Problem details:
Please output every one of the records below word for word, leaving out the pictures.

Screen grounding records:

========================================================================

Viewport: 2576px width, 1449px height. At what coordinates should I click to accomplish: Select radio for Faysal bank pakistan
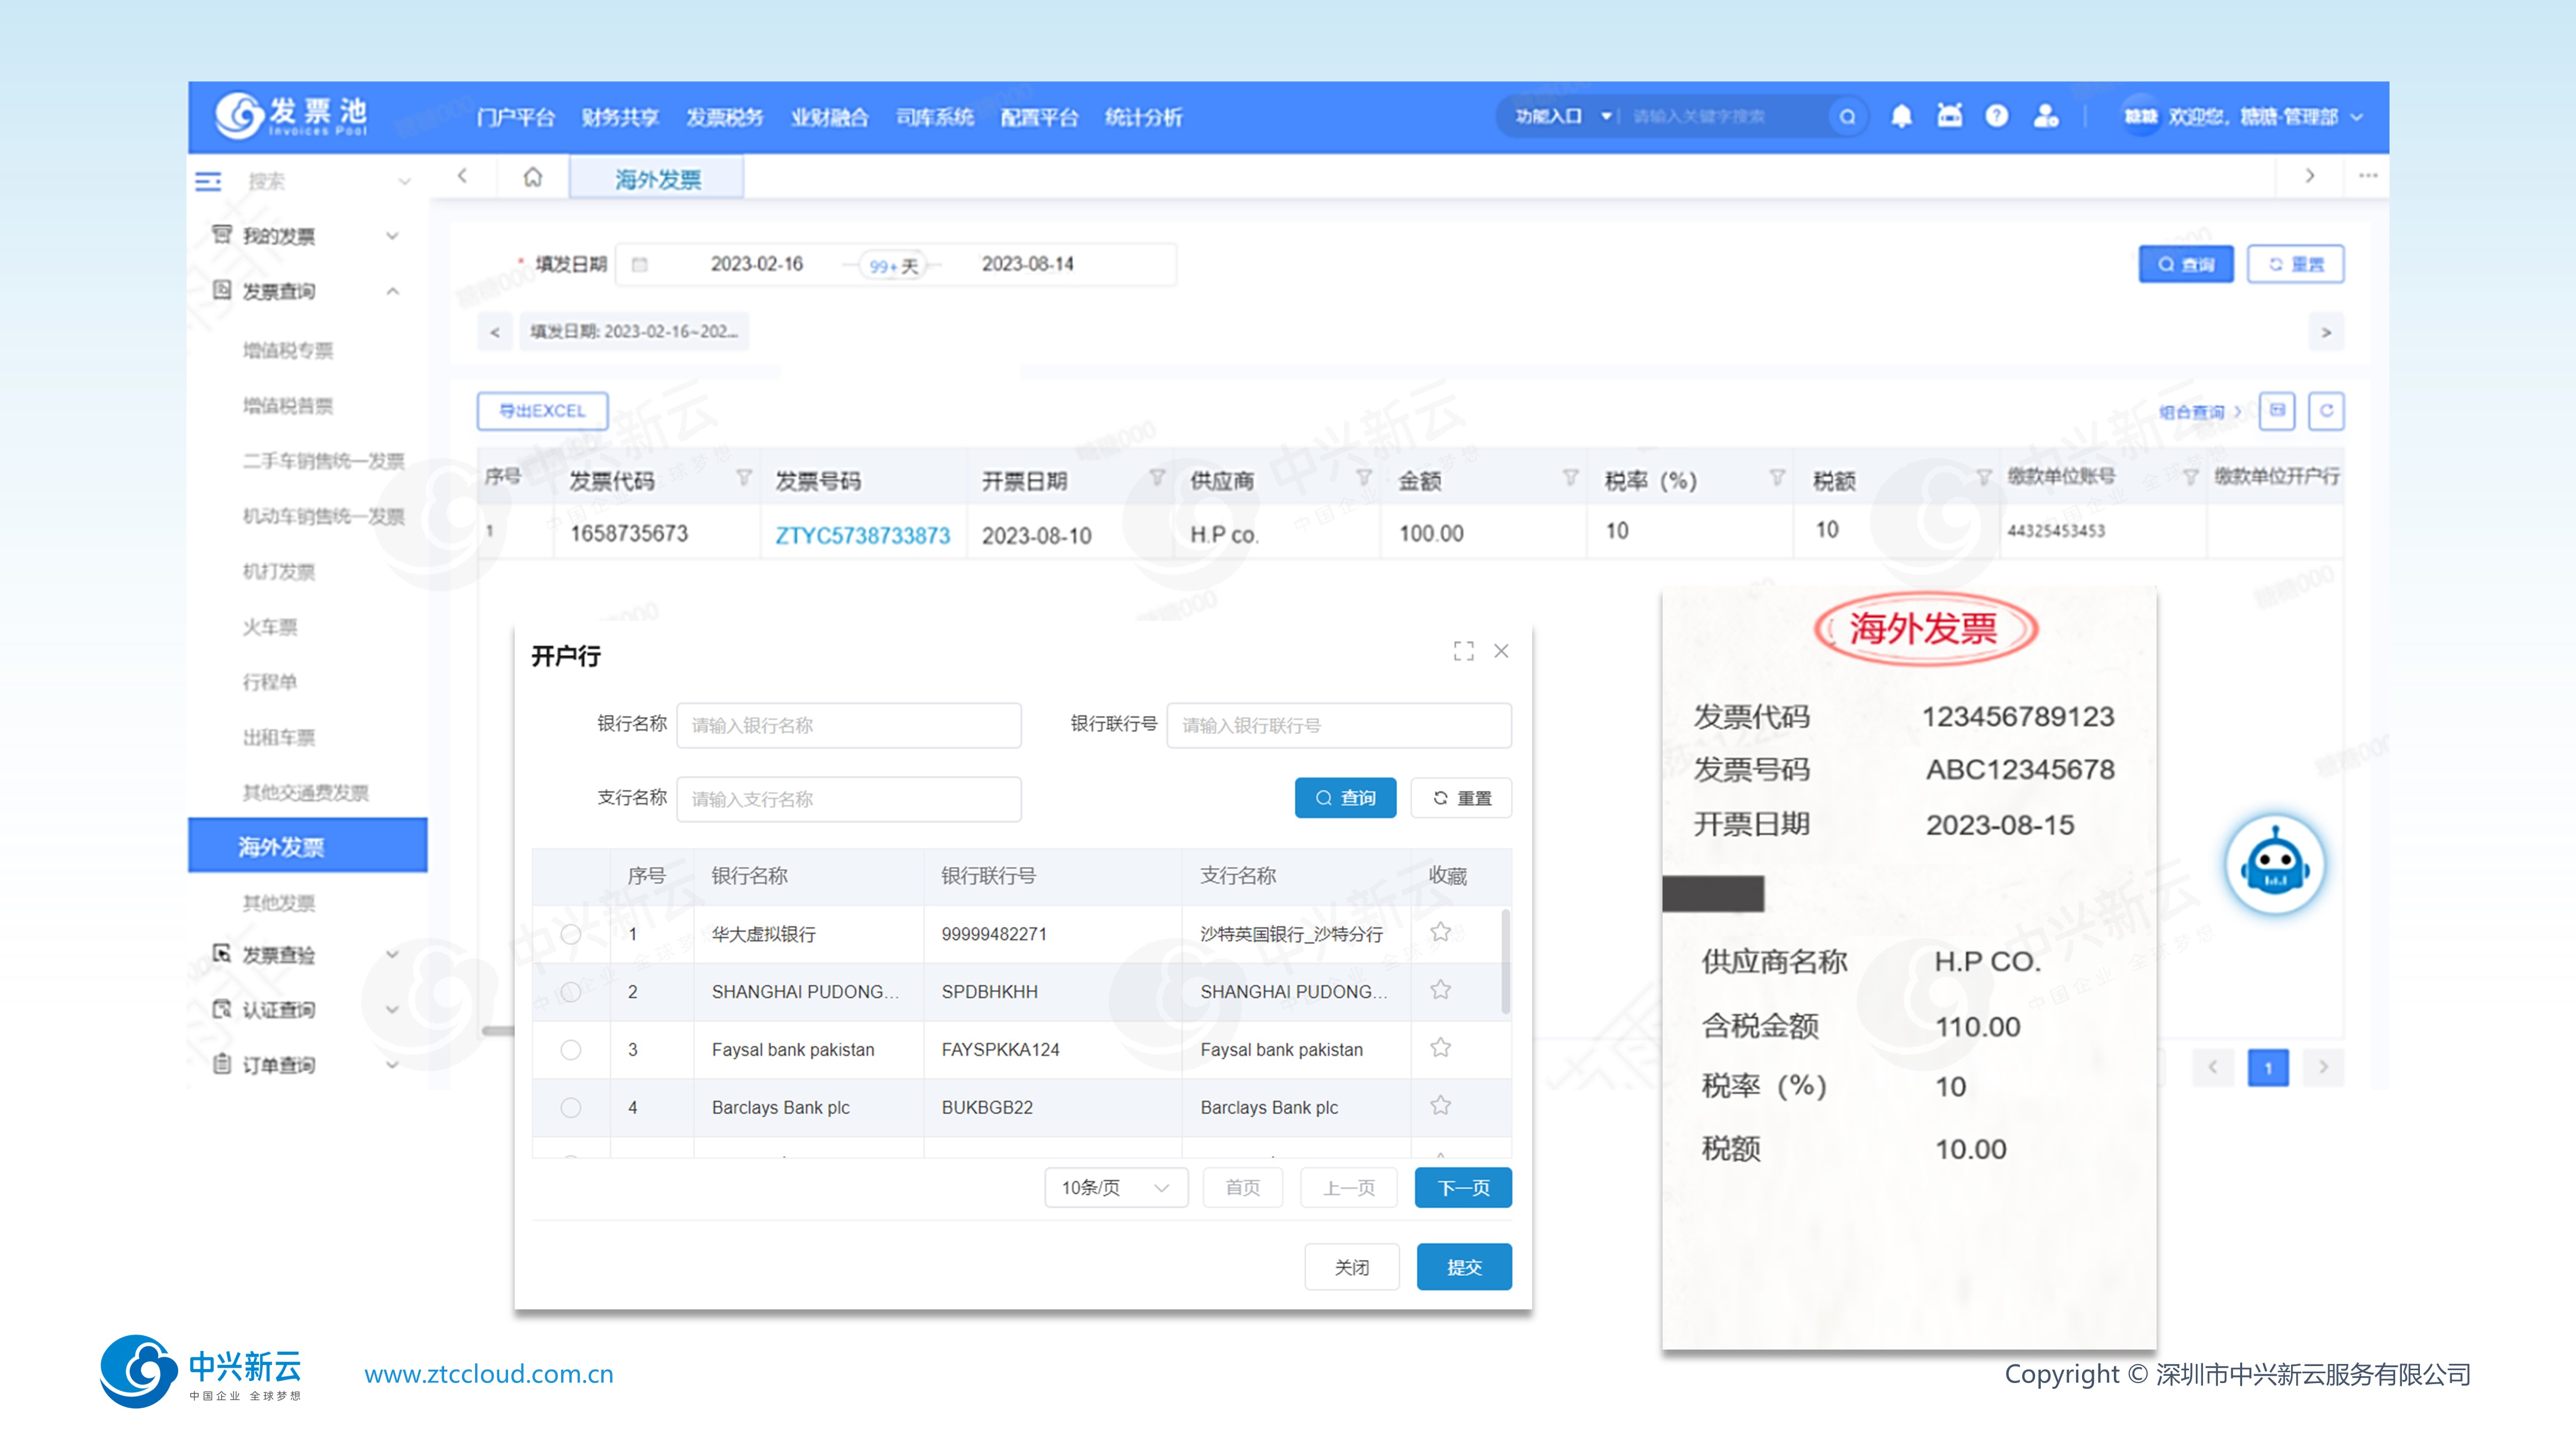571,1050
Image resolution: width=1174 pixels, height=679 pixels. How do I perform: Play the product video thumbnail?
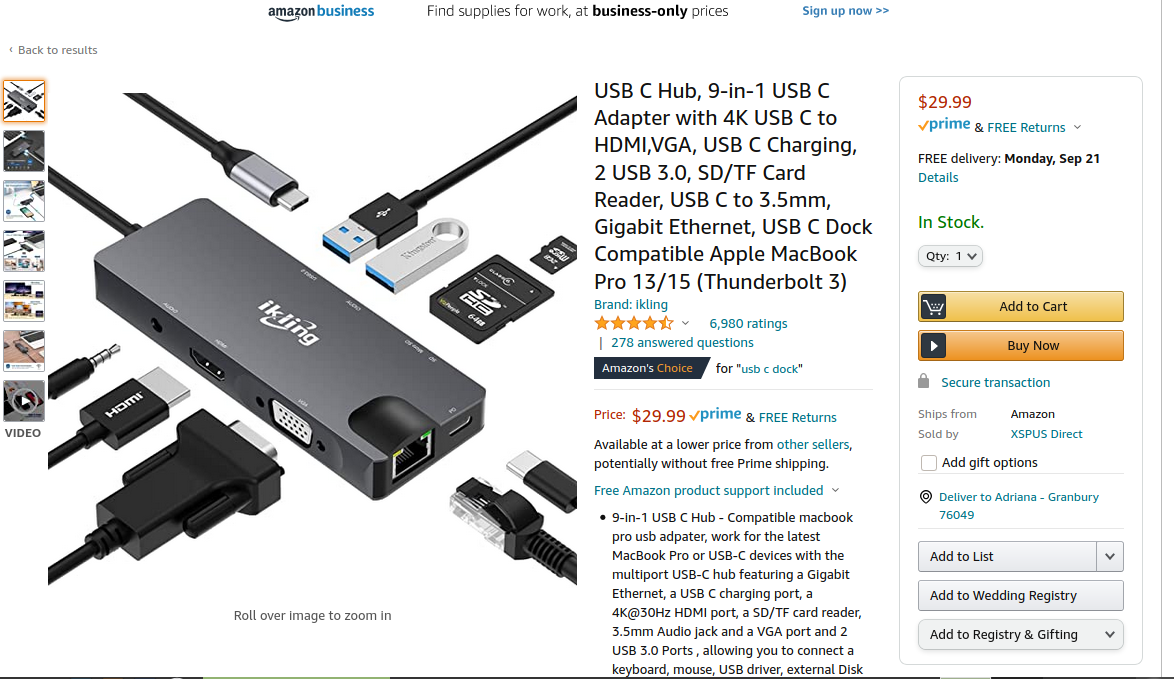24,401
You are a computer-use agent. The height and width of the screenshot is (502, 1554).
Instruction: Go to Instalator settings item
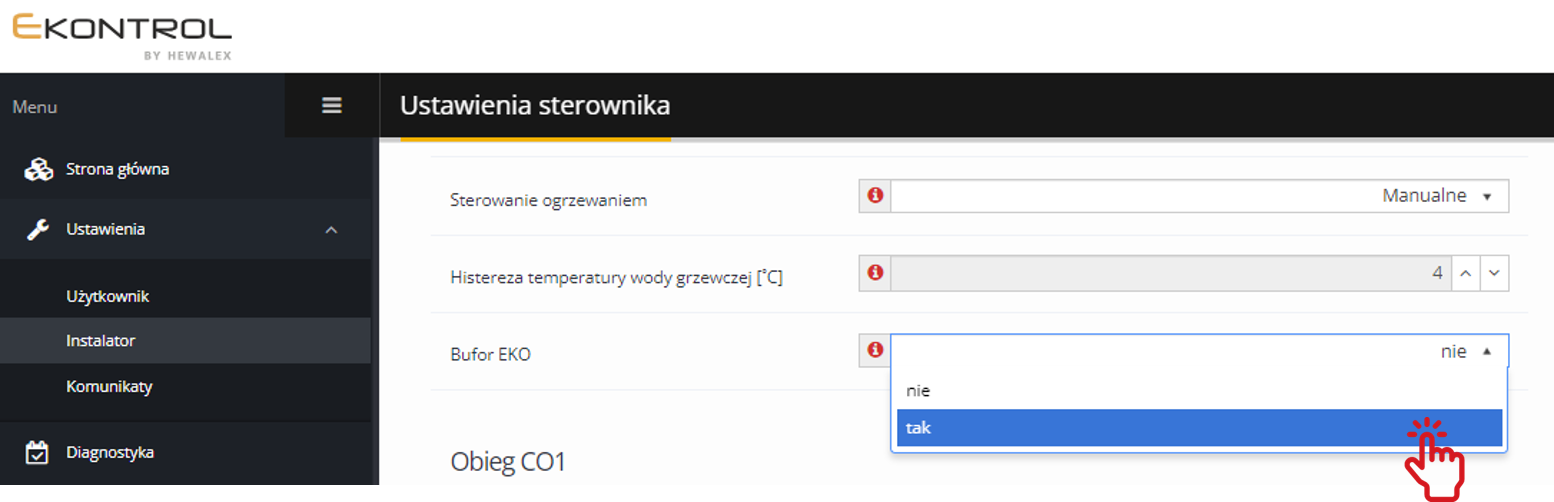101,341
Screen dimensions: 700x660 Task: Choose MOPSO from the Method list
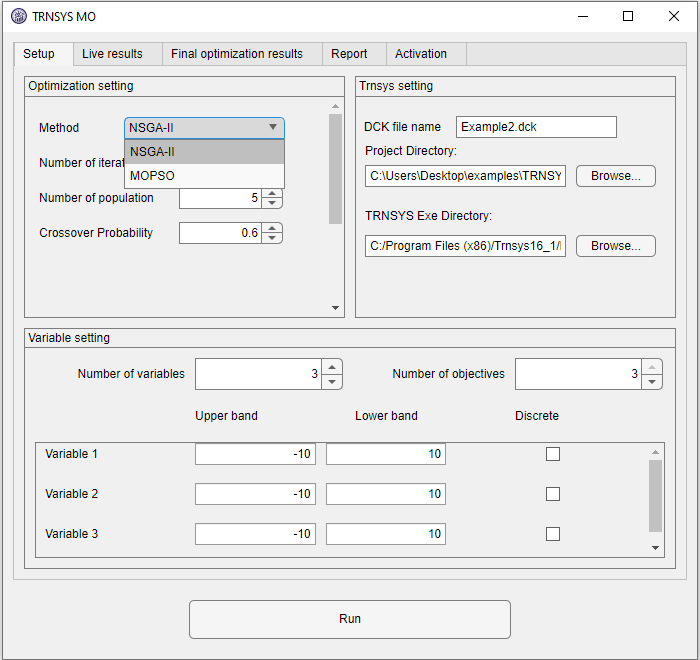(204, 176)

========================================================================

Answer:
Viewport: 2576px width, 1449px height. At what coordinates should I click to accomplish: Select radio for Faysal bank pakistan
571,1050
Image resolution: width=1174 pixels, height=679 pixels. How do I perform: Play the product video thumbnail?
24,401
You are a computer-use agent. The height and width of the screenshot is (502, 1554).
Instruction: Go to Instalator settings item
101,341
Screen dimensions: 700x660 Task: Choose MOPSO from the Method list
(204, 176)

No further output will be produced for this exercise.